## Work item
Leaving out the pictures, restate each record below word for word.

(Stored data entries)
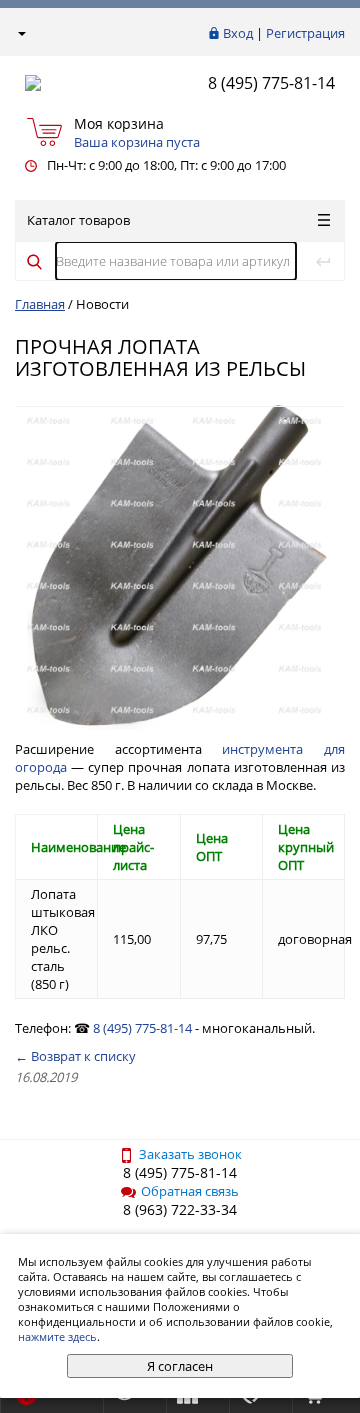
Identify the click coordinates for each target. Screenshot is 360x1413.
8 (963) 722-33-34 (180, 1209)
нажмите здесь (57, 1336)
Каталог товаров (78, 220)
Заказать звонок (190, 1154)
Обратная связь (190, 1191)
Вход (238, 33)
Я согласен (180, 1366)
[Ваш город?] (20, 33)
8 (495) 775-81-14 (271, 83)
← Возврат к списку (75, 1056)
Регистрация (305, 33)
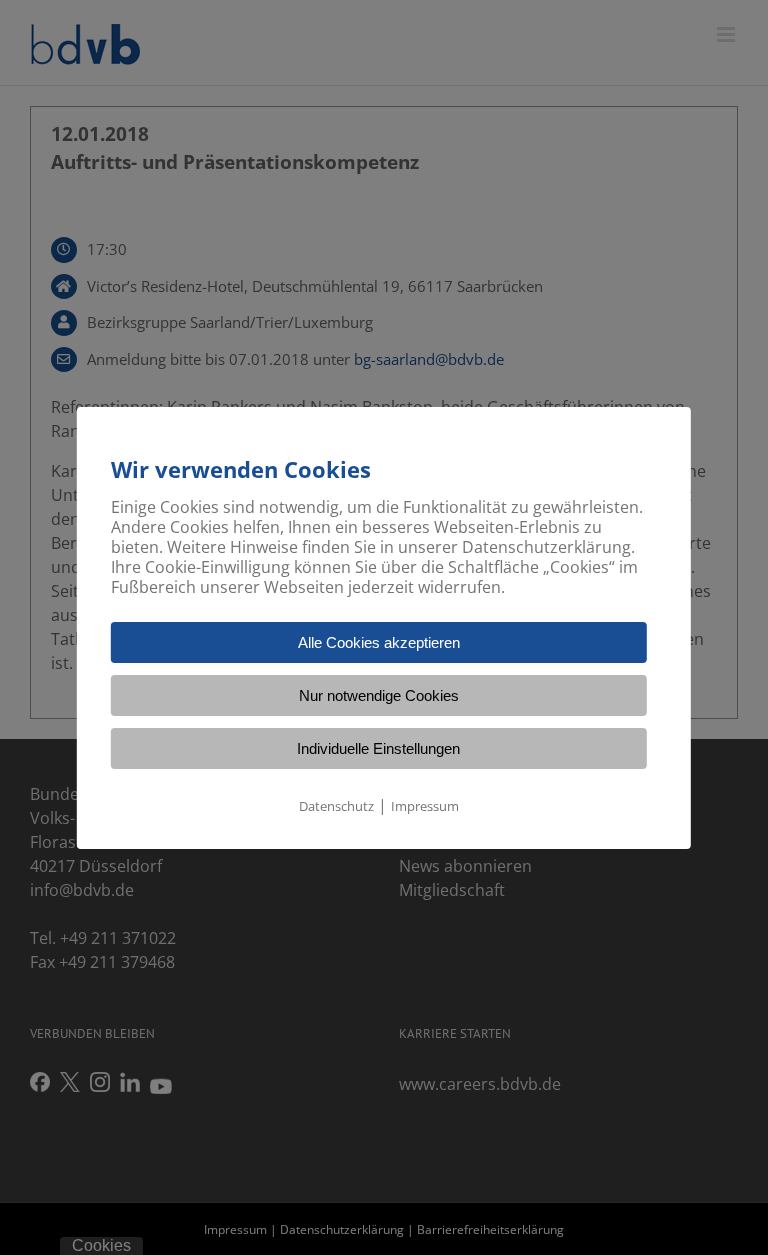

## Answer box
Identify the click coordinates for each target. Screenshot is 360x1413.
8 (963) 722-33-34 (180, 1209)
нажмите здесь (57, 1336)
Каталог товаров (78, 220)
Заказать звонок (190, 1154)
Обратная связь (190, 1191)
Вход (238, 33)
Я согласен (180, 1366)
[Ваш город?] (20, 33)
8 (495) 775-81-14 (271, 83)
← Возврат к списку (75, 1056)
Регистрация (305, 33)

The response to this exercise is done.